Data Formats

The DIP database provides access to the interaction and sequence data in a variety of formats:

PSI-MI (MIF) - Molecular Interaction XML Format co-developed by us and other interaction data providers participating in the HUPO Proteomics Standards Initiative (HUPO-PSI) is a rich, XML-based format that can be used to describe interactions between a wide range of molecular types, for example nucleic acids, chemical entities, and molecular complexes. It can capture extensive details about each supported molecular interaction, including the biological and experimental role of each molecule within that interaction and detailed description of interacting domains.

We provide access to the sets of original curation records created by DIP curators according to the IMEx curation rules. These, together with the records imported from other active members of the IMEx consortium, constitute the primary, most complete set of the DIP experimental data. In addition, we generate number of files that organize experimental information about protein-protein interactions known to DIP into species-specific datasets of varying confidence.

MITAB2.5 - MITAB is a simpler, tab-delimited format developed within the HUPO Proteomics Standards Initiative (HUPO-PSI) for the benefit of users who require only minimal information in an easy to access configuration.
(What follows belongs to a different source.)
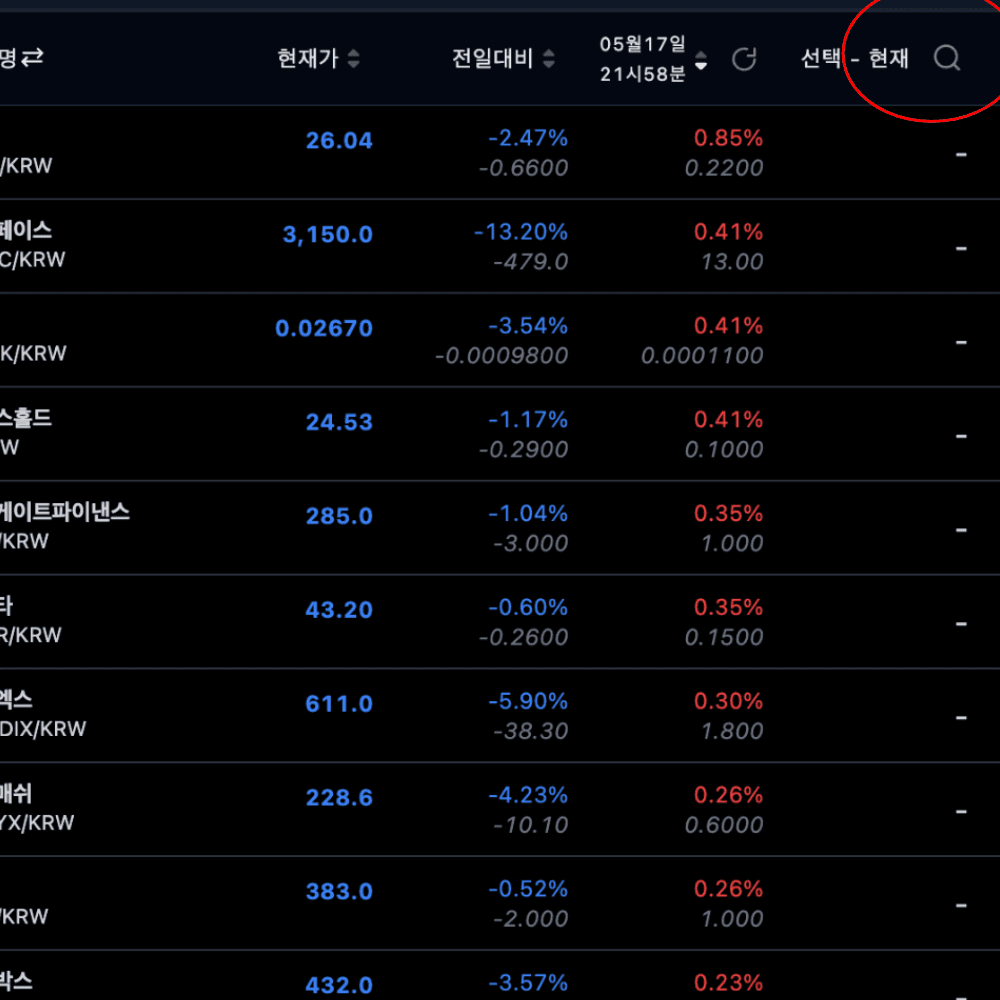Open the 에이트파이낸스 coin row
The height and width of the screenshot is (1000, 1000).
[65, 512]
FASTA - Sequences of the proteins participating in interactions reported by DIP are provided in the form of FASTA files. The sequence of each protein, together with its DIP, RefSeq and Uniprot accessions is presented as a modified FASTA entry:

      >dip:DIP-310N|refseq:NP_116614|uniprot:P60010
      MDSEVAALVIDNGSGMCKAGFAGDDAPRAVFPSIVGRPRHQGIMVGMGQKDSYVGDEAQSKRGILTLRYPIEHGI    
      VTNWDDMEKIWHHTFYNELRVAPEEHPVLLTEAPMNPKSNREKMTQIMFETFNVPAFYVSIQAVLSLYSSGRTTG    
      IVLDSGDGVTHVVPIYAGFSLPHAILRIDLAGRDLTDYLMKILSERGYSFSTTAEREIVRDIKEKLCYVALDFEQ    
      EMQTAAQSSSIEKSYELPDGQVITIGNERFRAPEALFHPSVLGLESAGIDQTTYNSIMKCDVDVRKELYGNIVMS    
      GGTTMFPGIAERMQKEITALAPSSMKVKIIAPPERKYSVWIGGSILASLTTFQQMWISKQEYDESGPSIVHHKCF


XIN (legacy) - This is a legacy XML format that was used before introduction of PSI-MI (MIF). All information that was available in the original XIN files is now provided within the newest PSI-MI and MITAB files. A rudimentary description of the XIN format can be found here.